(Excerpts from a dataset)
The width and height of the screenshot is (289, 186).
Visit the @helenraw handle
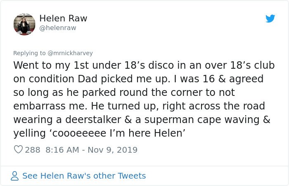point(58,28)
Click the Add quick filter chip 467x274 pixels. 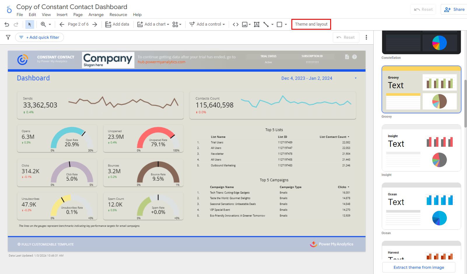(x=40, y=37)
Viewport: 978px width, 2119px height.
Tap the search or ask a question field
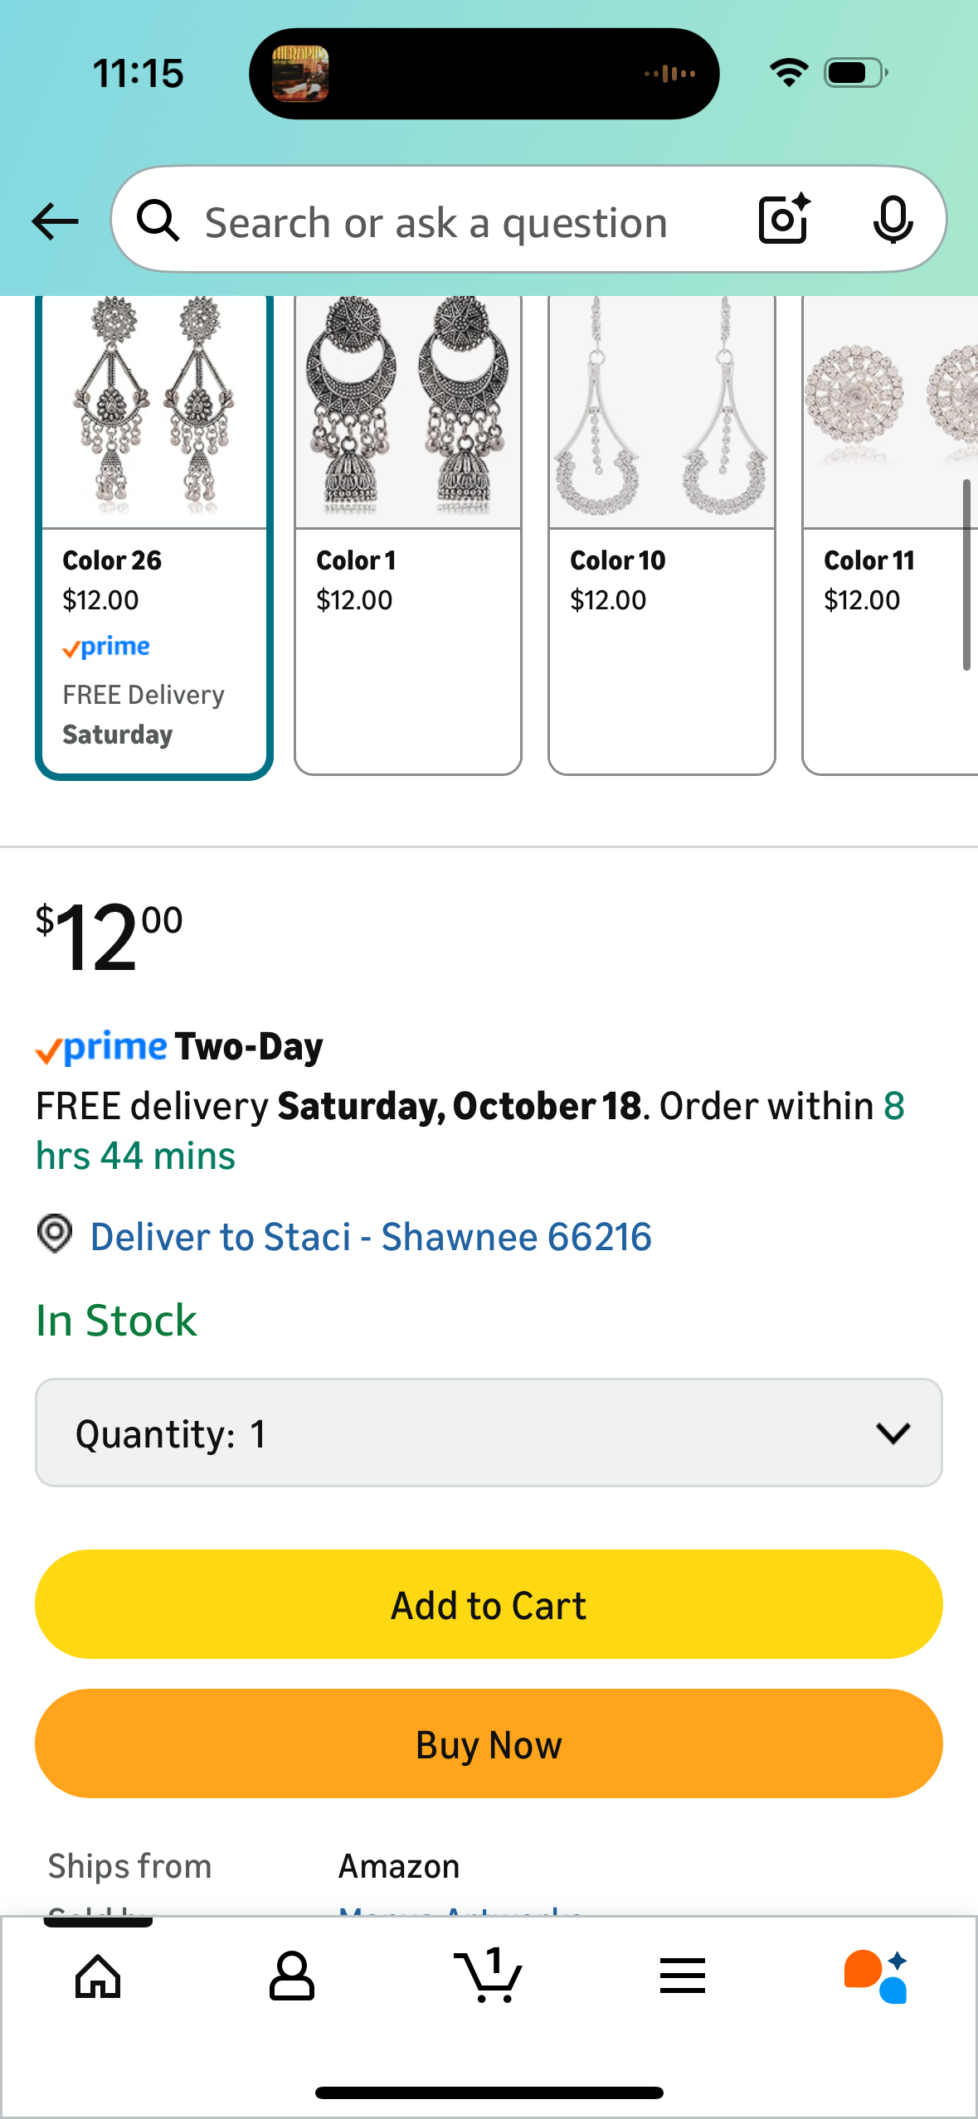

→ WHAT IS BEING ASKED:
Note every line of the records that holds the word "width", and copy it.

→ ANSWER SPACE:
The width and height of the screenshot is (289, 186).
Viewport: 978px width, 2119px height.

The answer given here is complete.